*Activities*:
(a) The article on crisis pregnancy centers names the things that volunteers gather at the Heartbeat International conference to do. List each of them.
(b) Reproduce the passage of the article on crisis pregnancy centers from "Over the course" to "to convert women.".

*Reading text*:
= Beginning of Section =
The XX Factor

Anti-Choicers Say Women Who Want Abortions Are Like Children Near a Hot Stove

Anti-choice activists in Washington, D.C., last year.

Photo by Chip Somodevilla/Getty Images

Meaghan Winter of Cosmopolitan attended the Heartbeat International conference, where volunteers from anti-abortion crisis pregnancy centers (CPCs) gather to socialize, share tips, and murmur disapprovingly about all the sex that women are having these days. CPCs are storefront operations, often placed near abortion clinics, that try to lure women seeking abortion into their offices in hopes of talking them out of it. Heartbeat International is an umbrella organization for about 1,800 CPCs across the country, and they have helped popularize some of the dishonest tactics that CPCs use to manipulate women. For instance, their outreach website OptionLine appears to be a site on abortion and contraception, when its real purpose is to scare you out of using either. 

The theme of this year’s conference was Love Is Our Language, i.e., don’t hate women who have abortions, because they are simply too dumb to realize that they really want their babies. Winter reports:

Over the course of the three days of the conference, I chatted with a few dozen pregnancy center workers. Multiple women told me it was their job to protect women from abortion as “an adult tells a child not to touch a hot stove.” Another oft-repeated catchphrase was, “Save the mother, save the baby,” shorthand for many pregnancy center workers’ belief that the most effective way to prevent abortion is to convert women.
= End of Section =
*Data section*:
= Beginning of Section =
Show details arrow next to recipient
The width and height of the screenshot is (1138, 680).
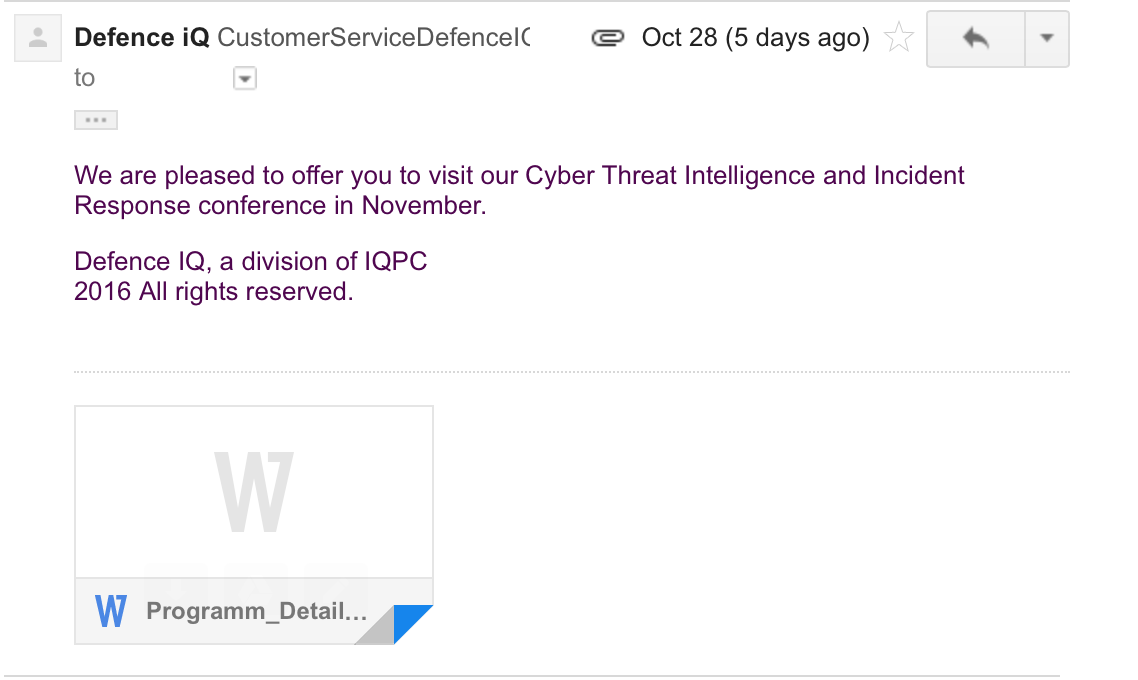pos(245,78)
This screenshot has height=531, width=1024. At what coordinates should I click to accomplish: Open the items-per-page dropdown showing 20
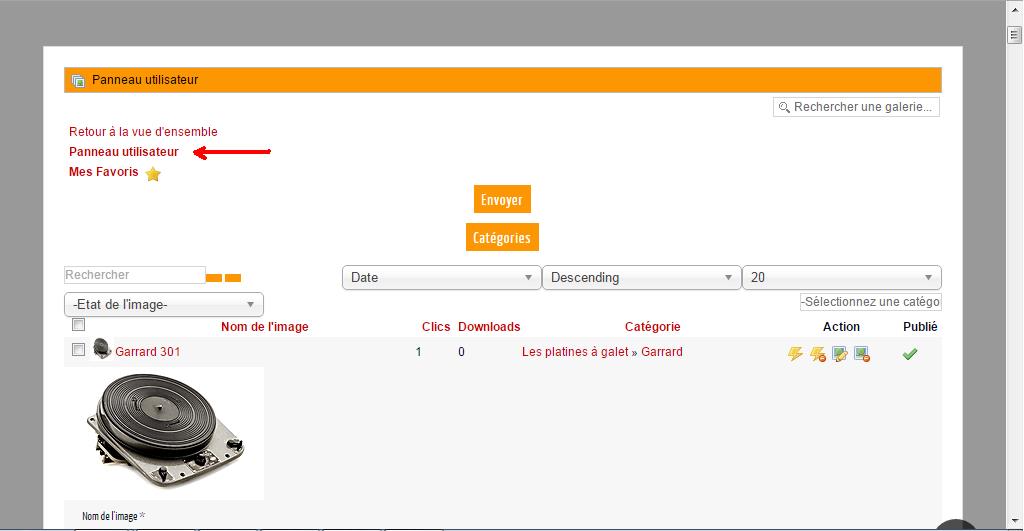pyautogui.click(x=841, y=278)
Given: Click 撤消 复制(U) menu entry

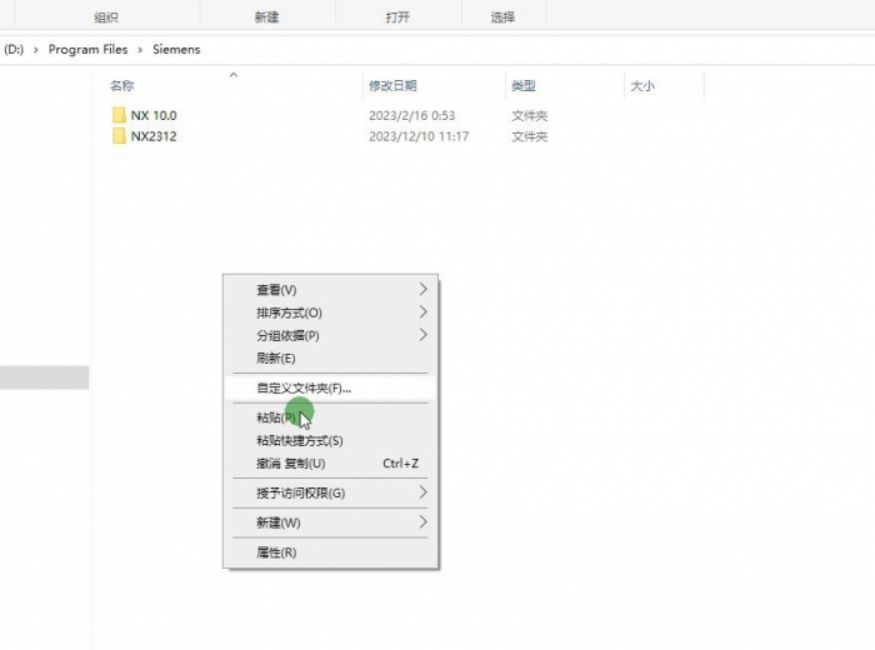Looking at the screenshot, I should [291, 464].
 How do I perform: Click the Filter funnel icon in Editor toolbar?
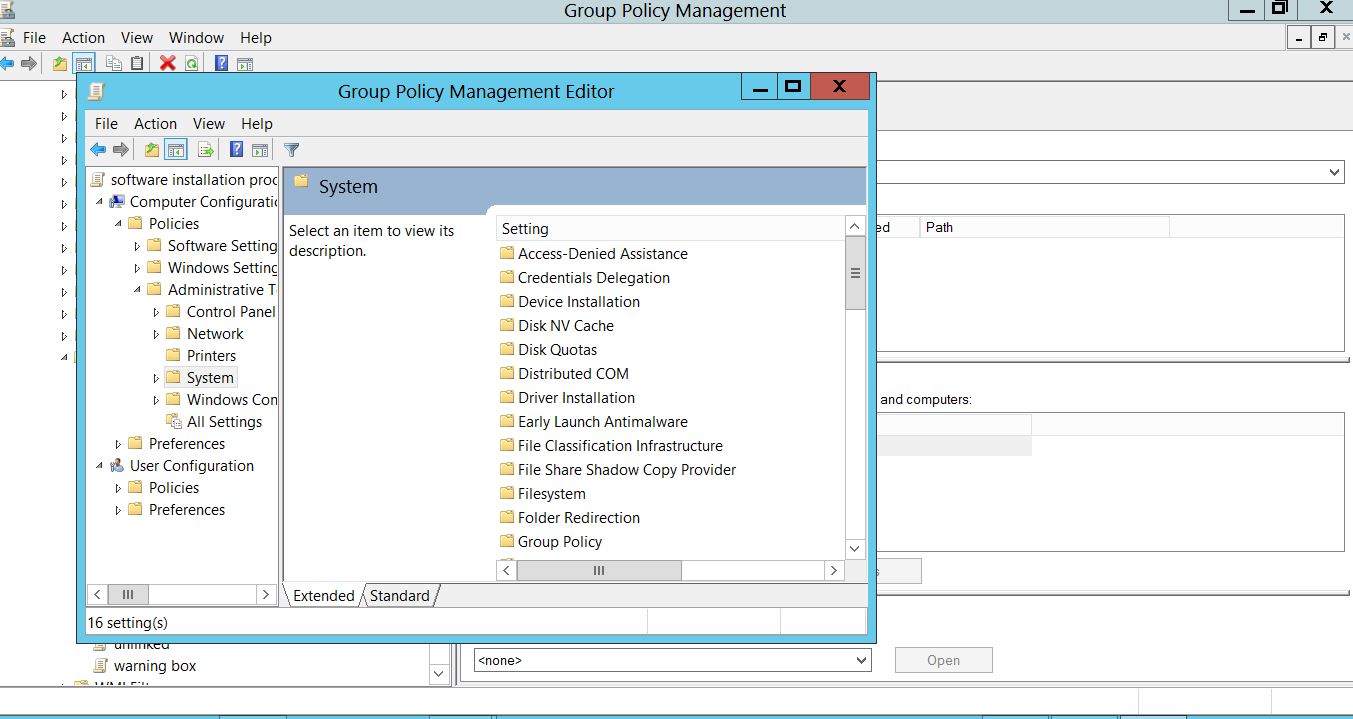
= End of Section =
*Your responses*:
(a)
- socialize
- share tips
- murmur disapprovingly about all the sex that women are having these days

(b)
Over the course of the three days of the conference, I chatted with a few dozen pregnancy center workers. Multiple women told me it was their job to protect women from abortion as “an adult tells a child not to touch a hot stove.” Another oft-repeated catchphrase was, “Save the mother, save the baby,” shorthand for many pregnancy center workers’ belief that the most effective way to prevent abortion is to convert women.